The essential components for the iPad’s success are its SoC, operating system and interface, and available content. Experience with the iPhone and Apple’s sustained development effort should deliver a mature operating system and interface, while content is up to its staff striking deals behind closed doors. It may seem rather strange to those who have thought of Apple as a mainly software company, but the company succeeded largely because of its innovation in hardware engineering.
The original Mac relied on a clutch of custom chips that allowed its steam-powered 68000 processor to drive a graphical interface, at a time when PCs were still struggling to spatter Ascii text over the screen. The PowerPC processor was developed jointly by engineers from IBM, Motorola and Apple, working in labs in Austin, Texas. The ill-fated Newton, like the runaway successful iPhone, was based on a processor core developed by Arm, a UK CPU developer spun out from Acorn Computers (of BBC Micro fame) on joint funding from Acorn and Apple.
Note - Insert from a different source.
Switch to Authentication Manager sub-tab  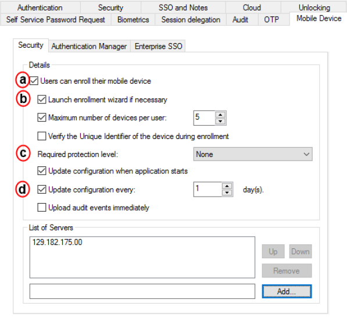coord(89,46)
At the time of the Newton, Arm still had a board member from Apple, then Larry Tesler, chief architect of the Newton. Although its stake in Arm has fallen to the point where Apple is no longer a substantial shareholder, Arm processor cores have powered the Newton, the original iPhone and the iPhone 3GS. The latter sports a Cortex-A8 fabricated by Samsung alongside its PowerVR SGX graphics unit. Indeed, Arm cores are at the heart of almost every decent mobile phone, including those sold by Nokia. For the iPad to be able to run iPhone applications, it, too, uses an Arm processor core, claimed to be the latest Cortex-A9.
Arm is one of the most successful examples of a ‘fabless’ chip developer, designing processors and other sophisticated components then licensing them out for other firms to fabricate or to integrate into SoCs and then contract out their fabrication. However, Arm and Imagination aren’t the only fabless developers with which Apple has a close relationship. A couple of years ago, for the modest consideration of $278 million (about £176 million), Apple bought the 150-or-so-strong engineering team and company of PA Semi, specialists since 2003 in designing power-frugal but powerful processors based on the Power Architecture, of which PowerPC processors are a member.
For the moment, the iPad has hardware internals that are as British as The Archers, earning royalties for both Arm and Imagination. Will the next enthralling episode reveal the result of Shula’s relationship with fabless Californian, PA Semi?